A staple in Pooja’s closet. In the film, she opted for fur in the form of a fur-trimmed cropped jacket, long coat, bolero or a mini fur scarf, as well as a white fur-trimmed zip-up jacket.
Asymmetrical and Backless tops
Pooja set the trend for asymmetrical crop tops. In her opening shot of the K3G film, she wears a pink, glittery, asymmetrical crop top with a brown mini skirt, an iconic Y2K combination. She even started the trend of backless tops, which birthed an iconic scene in Indian cinematic history (if you’ve seen K3G, you know).
Even her memorable ‘Bole Chudiya’ (a popular Bollywood song) sequence had her pairing her ‘Gharara’ (a South Asian garment of clothing) with an asymmetrical cropped top.
Pooja is one of the first ever characters I saw on screen who didn’t wear a dress to prom. Instead, she styled a blood-red co-ord set with latex trousers and a sequined crop top. Many people noticed that Kylie Jenner wore a very similar outfit in 2016; naturally, they both looked incredible.
Skinny scarves, animal prints, and sequins
These were the foundation for many of Pooja’s outfits. A skinny scarf, or “the thin, useless scarf'” according to Vogue, can tie a look together in a Y2K aesthetic. It seems to resemble an Indian garment called a ‘Dupatta’ and fulfils essentially the same role. Therefore, it can also add a little Indian flair to a Western outfit. The combination would be similar to a trend that is circulating nowadays – pairing traditional Indian earrings called ‘Jhumkas’ with Western outfits. If the character of Pooja was reimagined today, I’m sure she would approve.
Pooja was one of the first non-resident Indian (NRI) character representations in Indian cinema, and I think that’s a large part of why she is as popular as she is. She appealed to a large demographic that hadn’t previously been represented authentically or free of judgment.

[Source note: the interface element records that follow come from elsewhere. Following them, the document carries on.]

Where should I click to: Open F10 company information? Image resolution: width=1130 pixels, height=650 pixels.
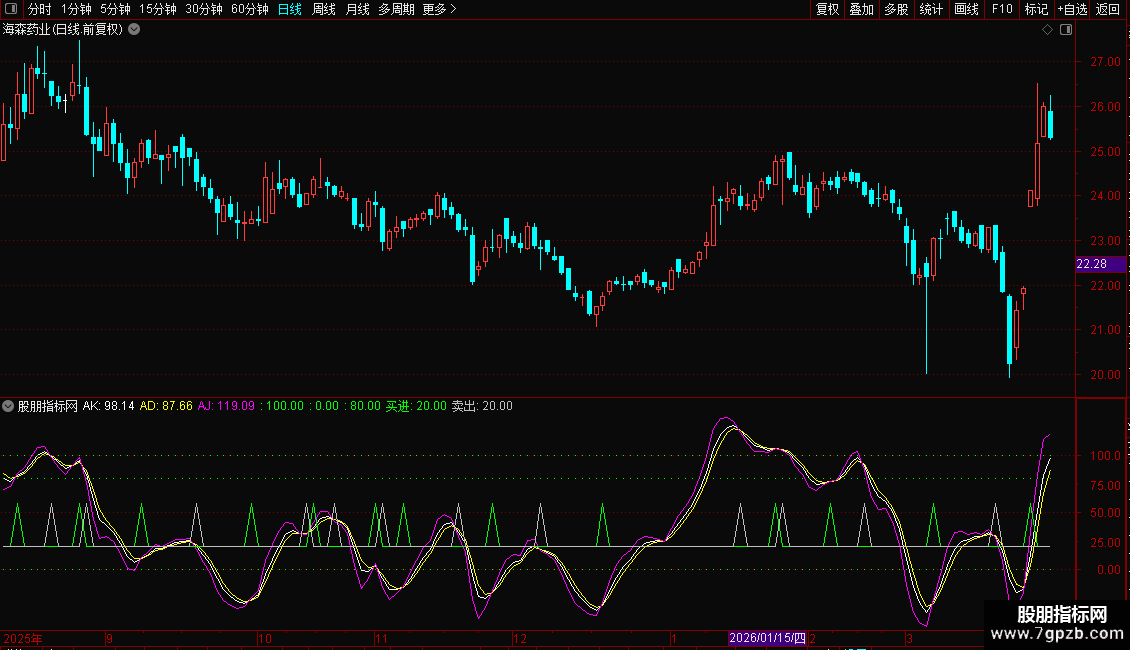click(x=1002, y=9)
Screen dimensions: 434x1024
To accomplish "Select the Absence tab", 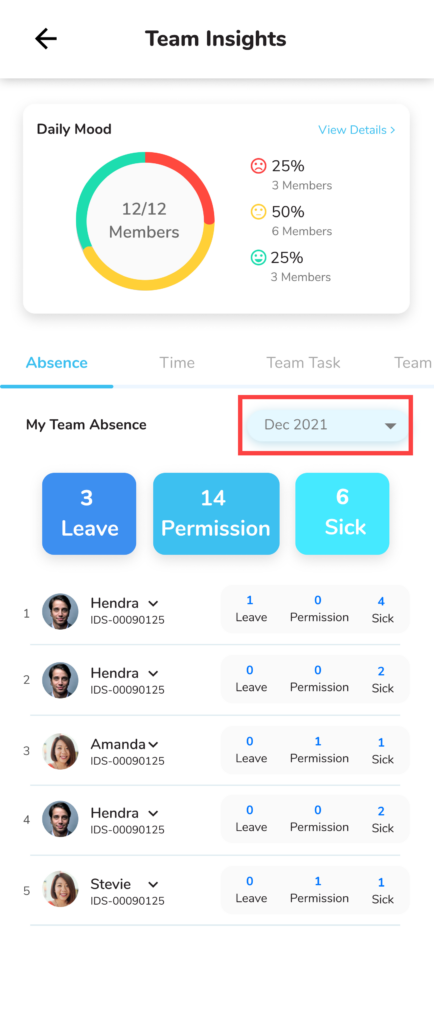I will pos(57,363).
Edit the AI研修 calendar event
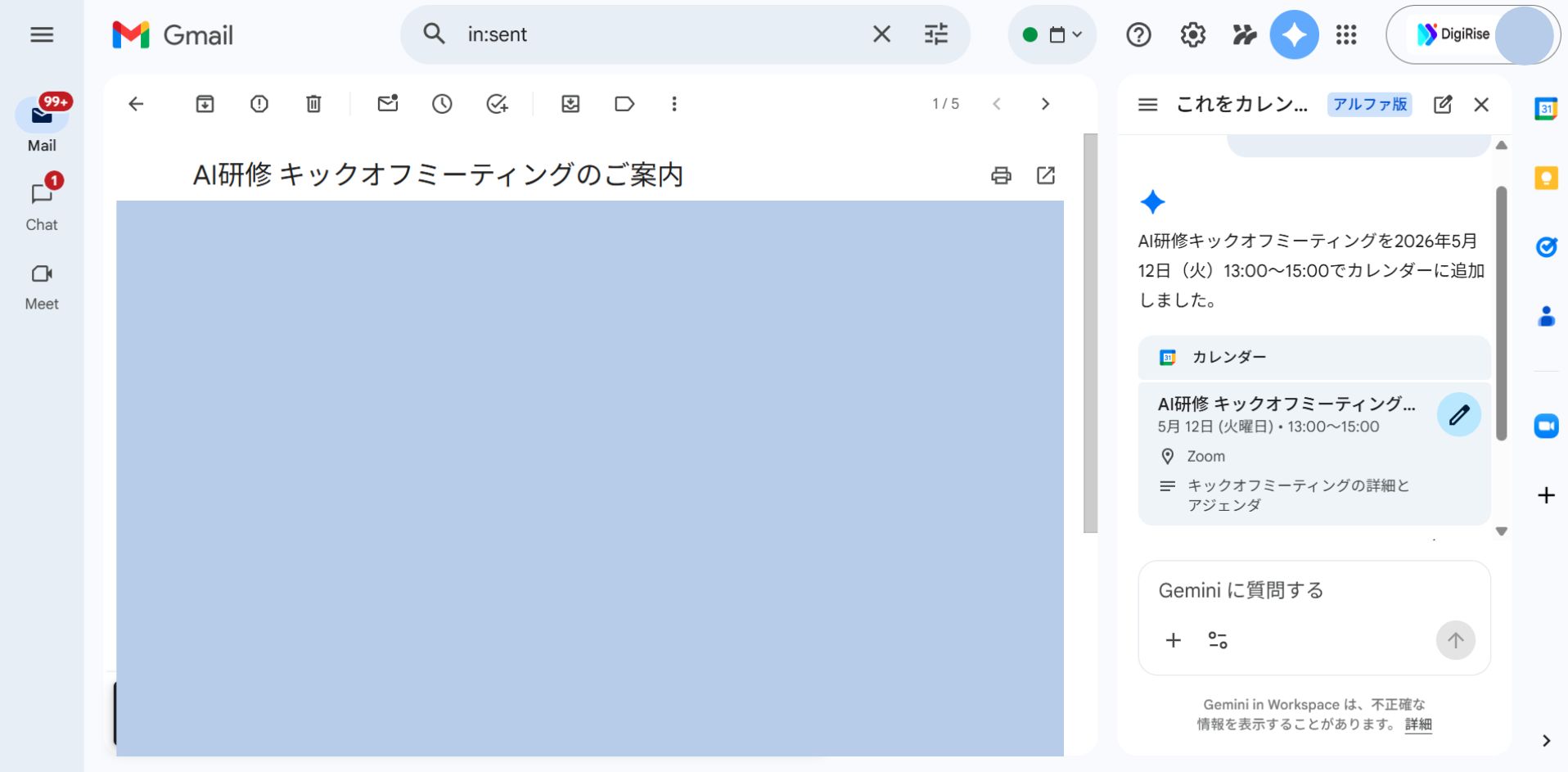The image size is (1568, 772). point(1459,414)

As an NRI myself, I often experience internal cultural conflict. There is always a feeling of not being Indian enough, not fitting in with our Western counterparts. Being called ‘whitewashed’ or ‘coconut’ and experiencing a phase of our lives where some small part of us feels happy upon hearing this, maybe because it means we’ve blended in well, and a large part of us feels guilty for feeling happy. Then, we grow older and actively try to connect with our roots and culture so we can be recognised as truly Indian. Pooja was a blend of Indian and Western, representing what we, as NRI, are at a time when we needed it most.
I think many brown girls value Pooja because we can simultaneously admire her, aspire to be like her, and identify with her.